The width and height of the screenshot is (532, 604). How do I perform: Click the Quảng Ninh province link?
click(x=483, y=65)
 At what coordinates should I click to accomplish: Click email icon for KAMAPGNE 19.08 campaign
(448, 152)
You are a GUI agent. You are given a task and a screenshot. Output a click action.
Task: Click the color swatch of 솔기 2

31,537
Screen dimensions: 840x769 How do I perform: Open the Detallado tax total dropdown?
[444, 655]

● ● ● ● ● ● ●

§ Action item
An exact retyping of the lines from the one with "Task: Click the color swatch of 솔기 2" to the end of the material above, with both ends included and nothing added, is the required answer.

§ Solution
Task: Click the color swatch of 솔기 2

31,537
Screen dimensions: 840x769 How do I perform: Open the Detallado tax total dropdown?
[444, 655]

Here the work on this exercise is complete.